Nice job on the lures...the wally's won't have a chance!! Here is how I solved the drying wheel problem you are now facing...I anticipated the same issue so I made mine for eight lures at once...I know when I get really cranking on this stuff, I will do many at one time. Check out the pictures below...I put on a few lures to show how I plan to use it...each is placed at a cross angle so as the wheel turns it creates a spiraling effect. I attach to the wheel with springs so no need to tie the lure to the center rod...the are very stable. The wheels themselves are adjustable also so I can do just about any size lure without having to fiddle with keeping it taught.


----------



## freyedknot (Apr 10, 2004)

you guys are giving renosky a run for the money!bait shops will even be closing soon if you start selling them.


----------



## eyesman_01 (Jan 4, 2007)

Thanks again for the compliments. I'm trying to think of more paint schemes the 'eyes will like. But then again, who ever know what they like.

Nice setup fugarwi7. I figure for now I'll just add 4 more sets of screw eyes to my current contraption. Once I acquire the rotisserie motor I may just set it up as you have yours so they won't be so crowded.

freyedknot, I currently have no intentions of selling them. Mostly I'm just wanting to put more 'eyes in the freezer. I did well this year limiting all but twice. My biggest problem is I just need to get to Erie more often.

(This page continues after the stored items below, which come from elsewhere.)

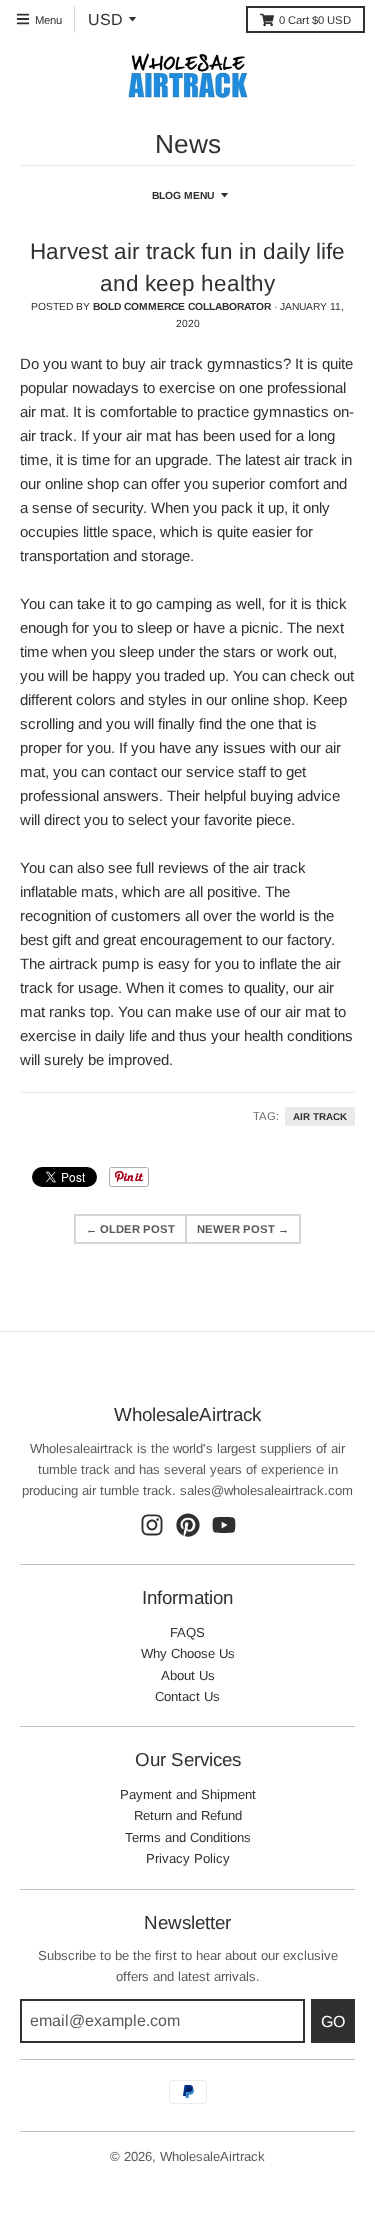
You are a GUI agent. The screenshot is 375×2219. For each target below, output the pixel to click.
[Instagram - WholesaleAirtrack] (152, 1525)
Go (333, 2021)
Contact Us (187, 1696)
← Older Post (130, 1229)
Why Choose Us (188, 1653)
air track (320, 1116)
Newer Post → (243, 1229)
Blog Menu (183, 195)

Het, maybe we can field test them together and talk about it. 

goolies, I wouldn't even begin to know how to estimate the depth. I'm hoping they'll run in at least the 15-20 foot range. We'll find out come spring when I start picking up zebra mussels with the lips. I'm also making shallow divers out of the same patterns, and I know the perch I tested was running @ 1 1/2 feet at a moderate retrieve. I haven't tried it at trolling speed yet. 

Vince, John, (and the rest of you airbrushers)... you know, I feel a "Tips on Airbrushing" thread coming up. I don't know all that much other than what I've learned on my own. But maybe we can help some of these guys with a little "what does what", like farther away gives wider pattern and closer gives thinner pattern. I learned what I know from doing, and reading many many websites on airbrushing. Just thought we could help get these other guys started in the fun.


----------



## CountryKat (Apr 5, 2004)

figarwi7 I like that drying wheel, very sharp.


eyesman-01 I like the idea of the airbrush tips, do and dont's.


----------



## walleyevision (Aug 4, 2005)

Fugarwi, where did you aquire the springs?


----------



## fugarwi7 (Sep 20, 2006)

walleyevision said:


> Fugarwi, where did you aquire the springs?


I looked high and low for the right size and the only place I could find them was at the Trustworthy Hardware store in Grandview. I took all they had and ordered 8 more...should get them in a few weeks.


----------



## walleyevision (Aug 4, 2005)

Thanks. I found some old ones at work, they may have a little too much tension but I will give them a try.


----------



## All Eyes (Jul 28, 2004)

You guys are killing me over here with these lures and contraptions and stuff.
Really impressive work on everything. Great info, Great pics! Keep em coming.


----------